# [Finnish NR] Niko Ronkainen 7.24 clock average (& 7.96 championship winning average)



## Ronxu (Aug 15, 2014)

[youtubehd]watch?v=s_iI88GAdJg[/youtubehd]


----------



## Evan Liu (Aug 15, 2014)

Nice solves, congrats!


Spoiler



First solve was 6.87, not 6.27. It's correct in the description but wrong in the video.


----------



## Ronxu (Aug 15, 2014)

Evan Liu said:


> Nice solves, congrats!



Thanks!



> First solve was 6.87, not 6.27. It's correct in the description but wrong in the video.

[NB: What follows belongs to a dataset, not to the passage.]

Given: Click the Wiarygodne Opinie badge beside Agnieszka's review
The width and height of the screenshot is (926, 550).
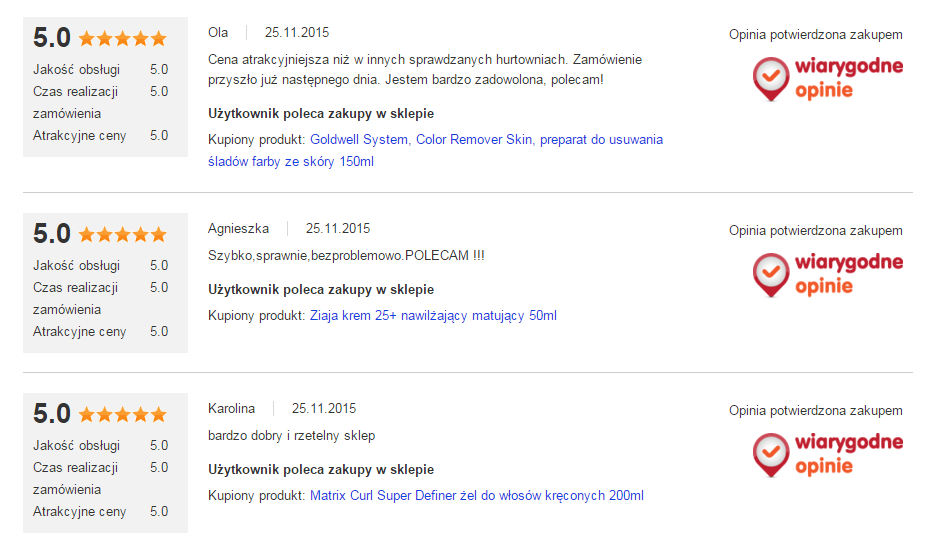Looking at the screenshot, I should (x=827, y=275).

Dammit, how did I miss that?


----------



## DuffyEdge (Aug 15, 2014)

Very nice solves!
I think all of us did pretty badly in the finals


----------



## Ronxu (Aug 15, 2014)

DuffyEdge said:


> Very nice solves!



Thanks!



> I think all of us did pretty badly in the finals



Yeah, I was surprised to win with this average. It was stupidly close though.


----------



## Bhargav777 (Aug 15, 2014)

Gj!


----------



## Ronxu (Aug 15, 2014)

Bhargav777 said:


> Gj!



ty


----------



## ryanj92 (Aug 15, 2014)

Congratulations again, Niko!
A well deserving European champion :3


----------



## Ronxu (Aug 15, 2014)

ryanj92 said:


> Congratulations again, Niko!
> A well deserving European champion :3



Thanks!


----------